Statistics and reproducibility

Sample size of the main dataset was 900 units across visual areas V1, V2 and V3/V3A from two adult male rhesus macaques (M. mulatta). Use of data from two rhesus monkeys is typical for comparable neurophysiological studies in macaques. No statistical method was used to predetermine sample size, but the number of units are comparable to recent neurophysiological studies in macaques62. Data exclusions are clarified in Dataset. The experiments were not randomized because all comparisons were made within subject across conditions, that is, each subject was its own control. The investigators were not blinded because blinding was not relevant as no group allocation was done in our study.

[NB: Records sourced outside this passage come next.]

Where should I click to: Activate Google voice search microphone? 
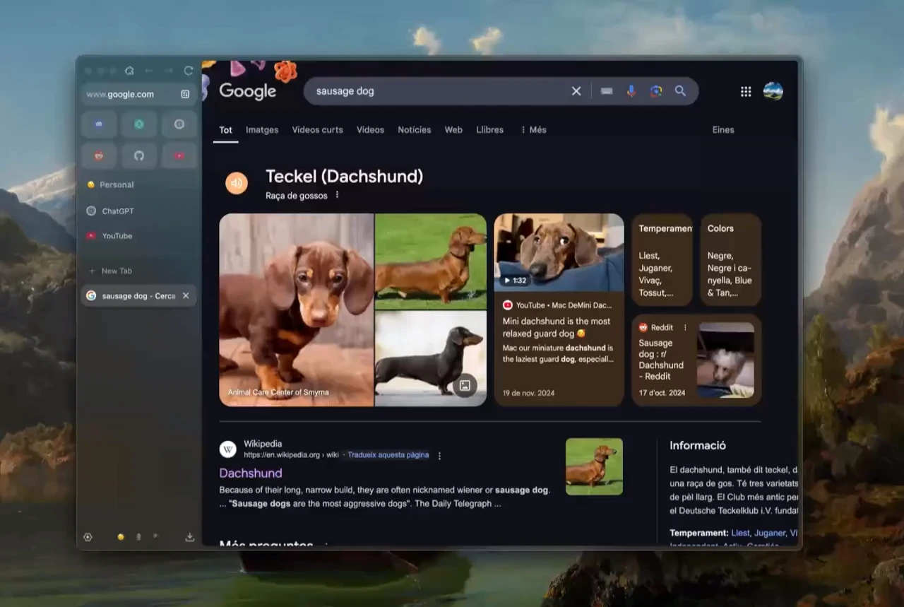[631, 90]
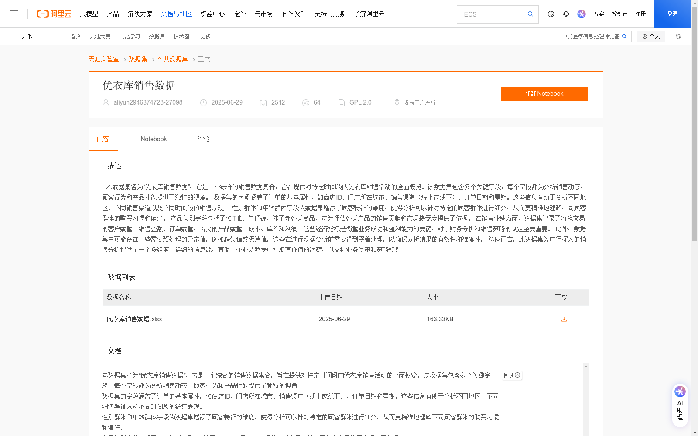Image resolution: width=698 pixels, height=436 pixels.
Task: Navigate to 公共数据集 breadcrumb link
Action: pos(172,59)
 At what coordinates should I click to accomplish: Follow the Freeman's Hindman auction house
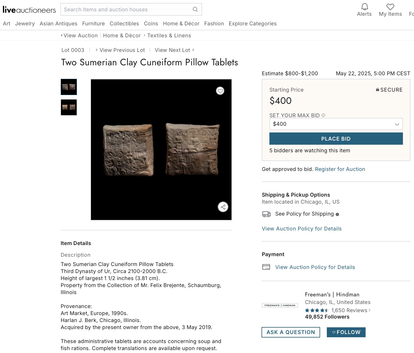coord(346,332)
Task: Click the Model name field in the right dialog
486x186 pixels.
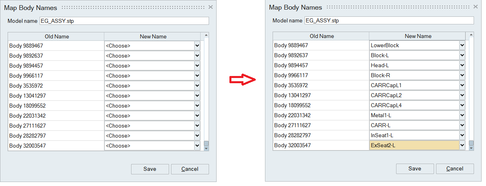Action: (x=389, y=20)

To avoid the assumption that the data were normally distributed, we used nonparametric permutation tests71 to test for group-level significance of individual measures, unless otherwise specified. This was done by randomly switching the condition labels of individual observations between the two paired sets of values in each permutation. After repeating this procedure 10,000×, we computed the difference between the two group means on each permutation and obtained the P value as the fraction of permutations whose absolute values exceeded the observed absolute difference between the means. All P values reported were computed using two-sided tests unless otherwise specified.

Reporting summary

Further information on research design is available in the Nature Portfolio Reporting Summary linked to this article.